I am trying to complete problem $$4$$ from the introductory chapter of Riemannian Geometry by do Carmo. The question asks us to show that the projective plane $$P^2(\mathbb{R})$$ is non-orientable, first by proving any open subset of an orientable manifold is an orientable submanifold.

do Carmo’s definition for a manifold $$M$$ to be orientable is if it admits a differentiable structure $$\left\{(U_\alpha,\mathbf{x_\alpha}) \right\}_{\alpha \in \Gamma}$$ such that for every pair $$\alpha,\beta$$ with $$\mathbf{x_\alpha}(U_\alpha)\cap\mathbf{x_\beta}(U_\beta)$$ nonempty the differential of the change of coordinates, $$d(\mathbf{x_\beta}^{-1} \circ \mathbf{x_\alpha})$$, has positive determinant.

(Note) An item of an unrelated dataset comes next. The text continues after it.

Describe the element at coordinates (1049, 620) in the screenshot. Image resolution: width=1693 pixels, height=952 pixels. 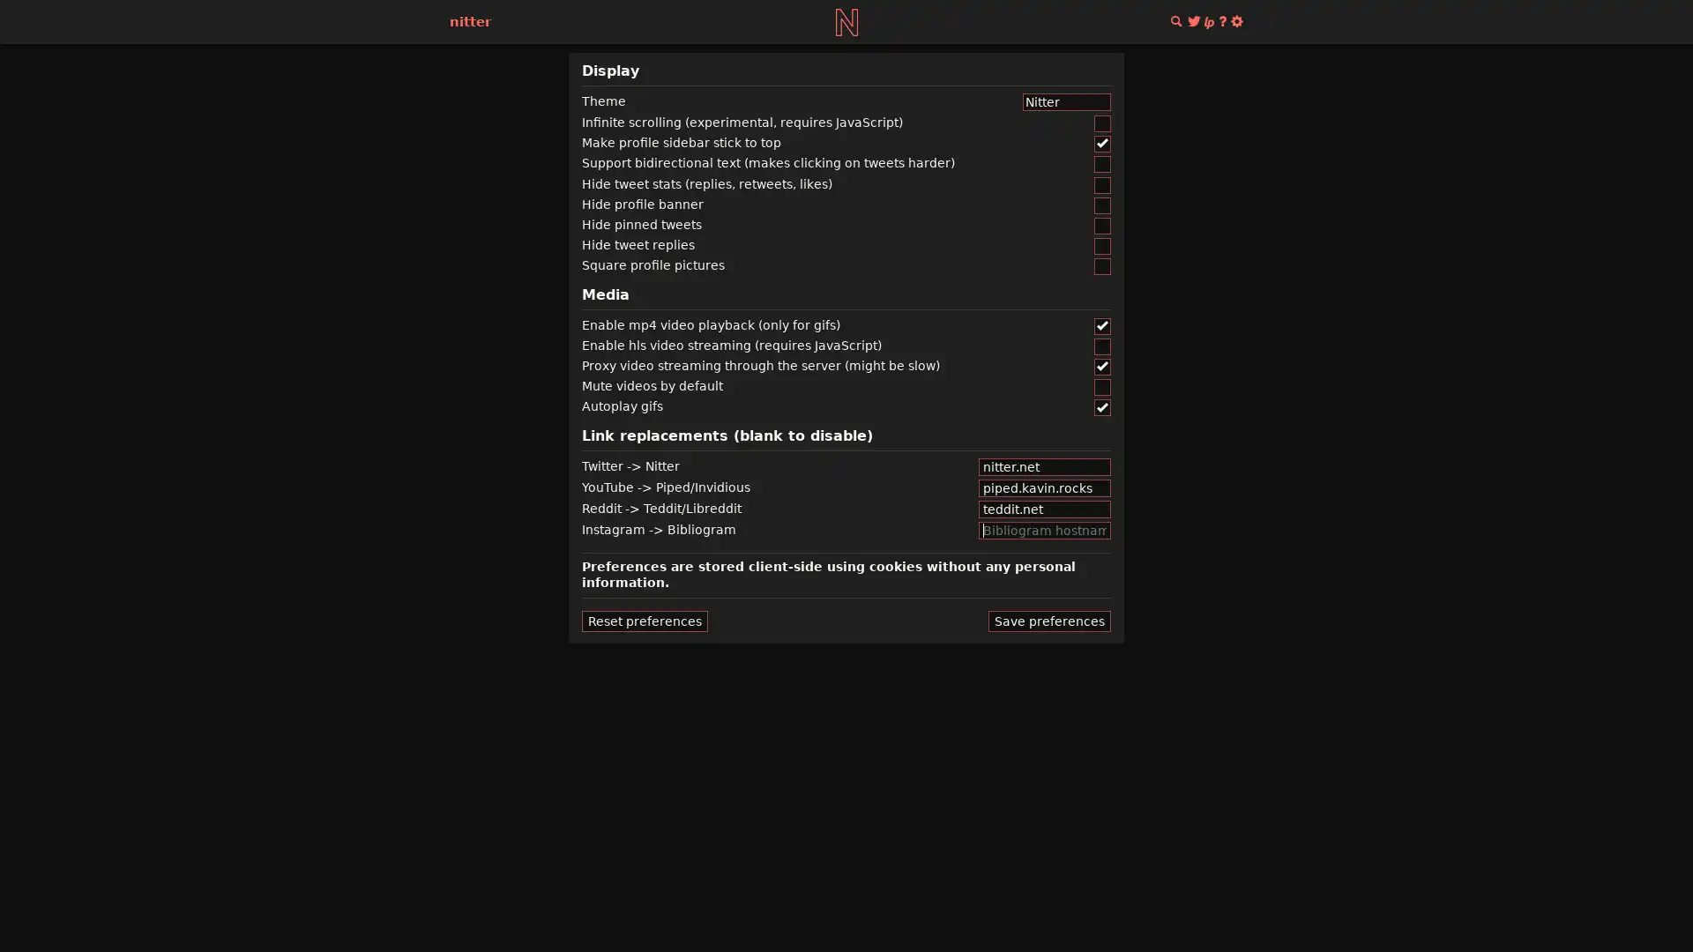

My approach to this was to say let open $$V \subset M$$ be given. Then $$\left\{(U_\alpha\cap \mathbf{x_\alpha}^{-1}(V),\mathbf{x_\alpha}) \right\}_{\alpha \in \Gamma}$$ is a differentiable structure on $$V$$ that satisfies the definition.

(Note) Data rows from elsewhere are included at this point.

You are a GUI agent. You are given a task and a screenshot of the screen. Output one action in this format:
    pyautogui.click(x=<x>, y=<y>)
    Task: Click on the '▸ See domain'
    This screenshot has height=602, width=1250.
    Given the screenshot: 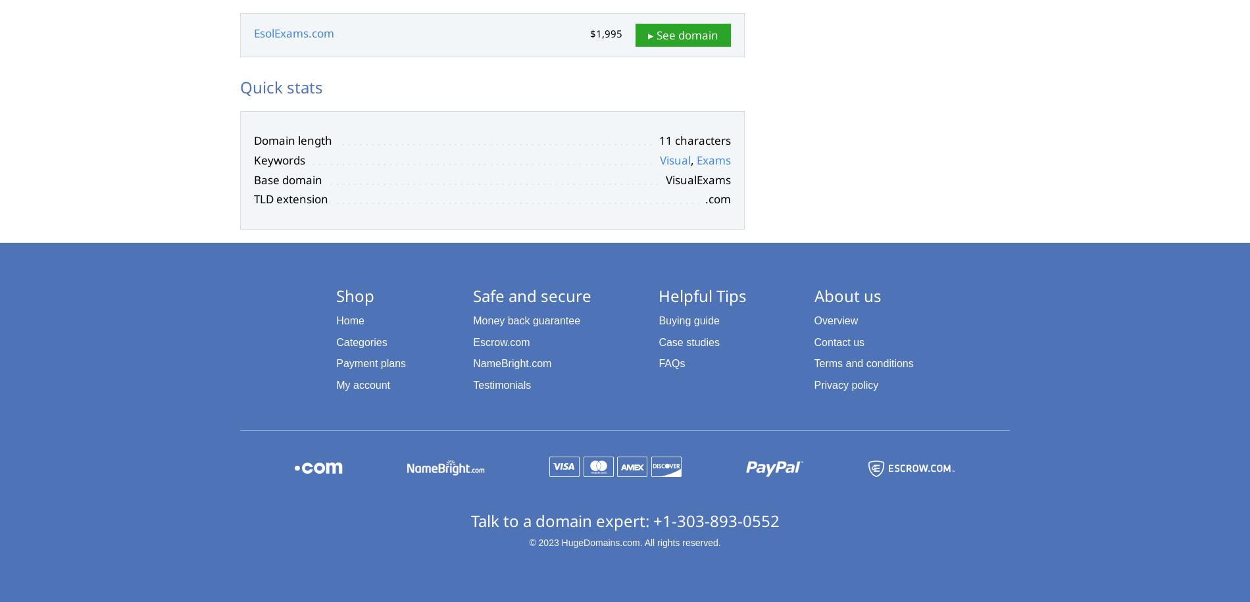 What is the action you would take?
    pyautogui.click(x=647, y=34)
    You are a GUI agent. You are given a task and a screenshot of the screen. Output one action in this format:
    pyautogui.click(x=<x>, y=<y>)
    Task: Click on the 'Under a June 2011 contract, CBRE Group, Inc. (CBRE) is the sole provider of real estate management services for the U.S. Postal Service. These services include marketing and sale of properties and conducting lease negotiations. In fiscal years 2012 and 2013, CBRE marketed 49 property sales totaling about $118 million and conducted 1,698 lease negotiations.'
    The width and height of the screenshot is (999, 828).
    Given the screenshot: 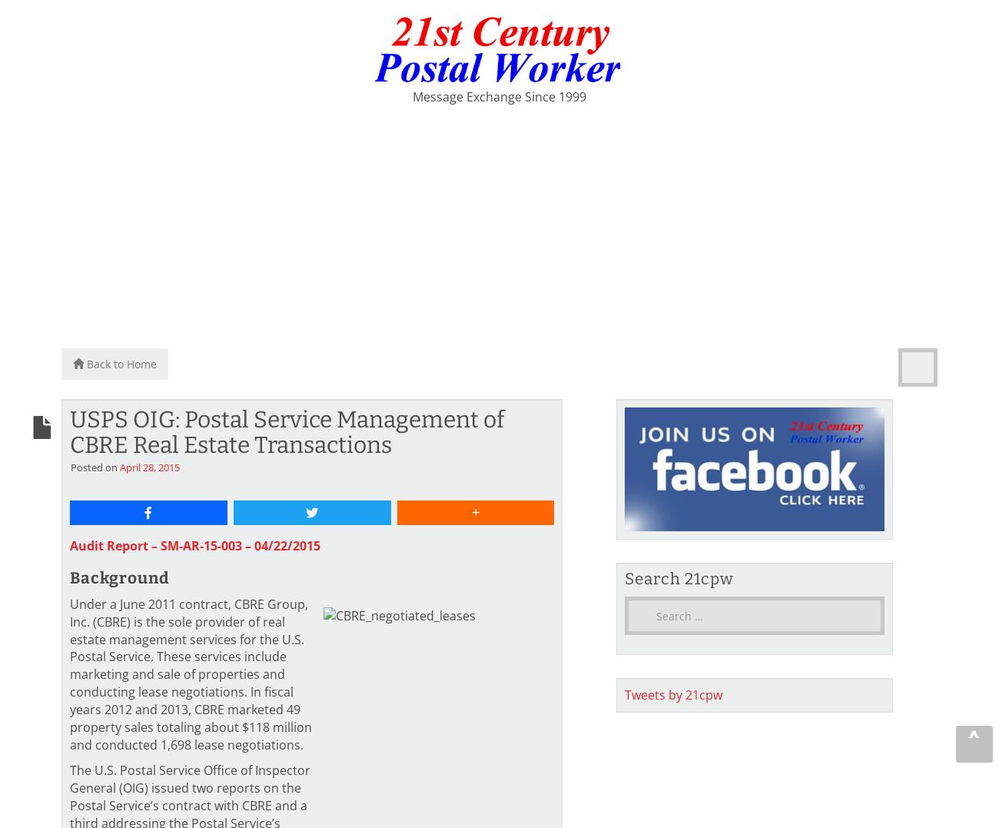 What is the action you would take?
    pyautogui.click(x=190, y=673)
    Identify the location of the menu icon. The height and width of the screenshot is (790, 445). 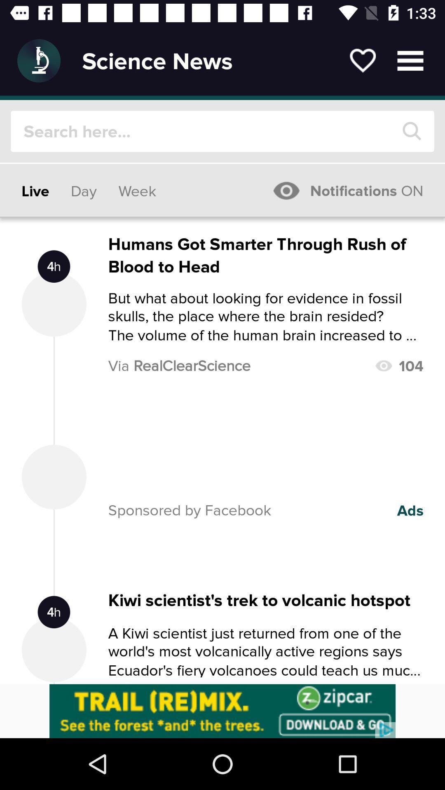
(410, 60).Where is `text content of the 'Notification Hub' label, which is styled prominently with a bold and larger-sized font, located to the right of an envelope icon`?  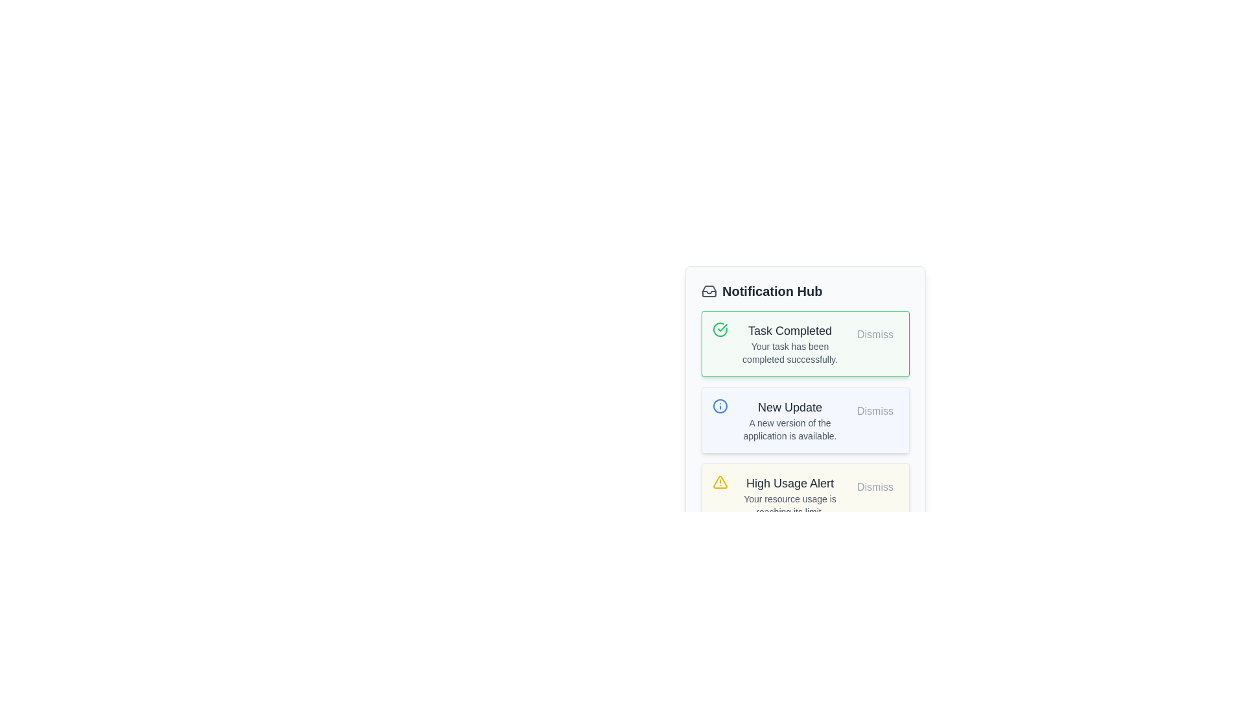
text content of the 'Notification Hub' label, which is styled prominently with a bold and larger-sized font, located to the right of an envelope icon is located at coordinates (772, 290).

My confusion stems from the fact that an open Möbius band can embedded in $$\mathbb{R}^3$$, for example by the embedding $$f:U\to \mathbb{R}^3$$

$$f(x,y) = \left(\left(1+\frac{y}{2}\cos\frac{x}{2}\right)\cos{x},\;\left(1+\frac{y}{2}\cos\frac{x}{2}\right)\sin{x},\;\frac{y}{2}\sin\frac{x}{2}\right)$$

Where $$U = \left\{(x,y)\in \mathbb{R}^2 : 0 \leq x < 2\pi,\;-1 < y < 1\right\}$$ (taken from Wikipedia).

So I guess my confusion comes down to “why isn’t the open Möbius band a submanifold of $$\mathbb{R}^3$$?”